Saturday, March 27, 2010

Scopes: making message delivery in JGroups more concurrent

In JGroups, messages are delivered in the order in which they were sent by a given member. So when member X sends messages 1-3 to the cluster, then everyone will deliver them in the order X1 -> X2 -> X3 ('->' means 'followed by').

When a different member Y delivers messages 4-6, then they will get delivered in parallel to X's messages ('||' means 'parallel to'):
X1 -> X2 -> X3 || Y4 -> Y5 -> Y6

This is good, but what if X has 100 HTTP sessions and performs session replication ?

All modifications to the sessions are sent to the cluster, and will get delivered in the order in which they were performed.

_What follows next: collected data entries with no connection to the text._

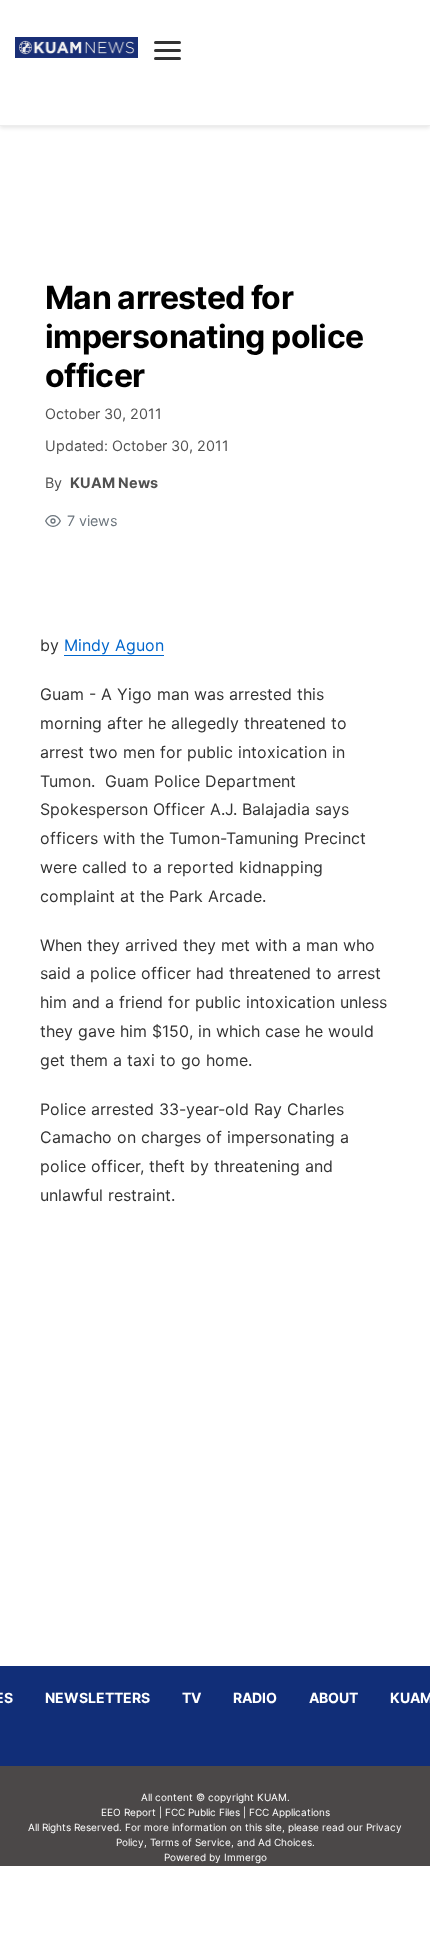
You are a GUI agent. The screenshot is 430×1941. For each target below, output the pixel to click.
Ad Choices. (286, 1842)
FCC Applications (289, 1812)
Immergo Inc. (245, 1903)
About (333, 1697)
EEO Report (128, 1812)
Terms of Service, (192, 1842)
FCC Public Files (202, 1812)
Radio (255, 1697)
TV (191, 1697)
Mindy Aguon (114, 645)
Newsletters (97, 1697)
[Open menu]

The problem here is that even updates to different sessions will be ordered, e.g. if X updates sessions A, B and C, then we could end up with the following delivery order (X is omitted for brevity):
A1 -> A2 -> B1 -> A3 -> C1 -> C2 -> C3

This means that update 1 to session C has to wait until updates A1-3 and B1 have been processed; in other words, an update has to wait until all updates ahead of it in the queue have been processed !

This unnecessarily delays updates: since updates to A, B and C and unrelated, we could deliver them in parallel, e.g.:

A1 -> A2 -> A3 || B1 || C1 -> C2 -> C3

This means that all updates to A are delivered in order, but parallel to updates to B and updates to C.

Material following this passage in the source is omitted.